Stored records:
Content starts

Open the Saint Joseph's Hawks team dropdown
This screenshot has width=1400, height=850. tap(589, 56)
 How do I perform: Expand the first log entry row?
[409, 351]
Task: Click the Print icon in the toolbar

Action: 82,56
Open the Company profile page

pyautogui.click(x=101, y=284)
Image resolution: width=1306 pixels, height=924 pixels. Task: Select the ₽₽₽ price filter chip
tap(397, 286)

Content ends

**Task instructions**
Exactly as they appear, write out the lines from the one containing "Open the Company profile page" through the final line of the entries above, both included.

**Solution to this exercise**
Open the Company profile page

pyautogui.click(x=101, y=284)
Image resolution: width=1306 pixels, height=924 pixels. Task: Select the ₽₽₽ price filter chip
tap(397, 286)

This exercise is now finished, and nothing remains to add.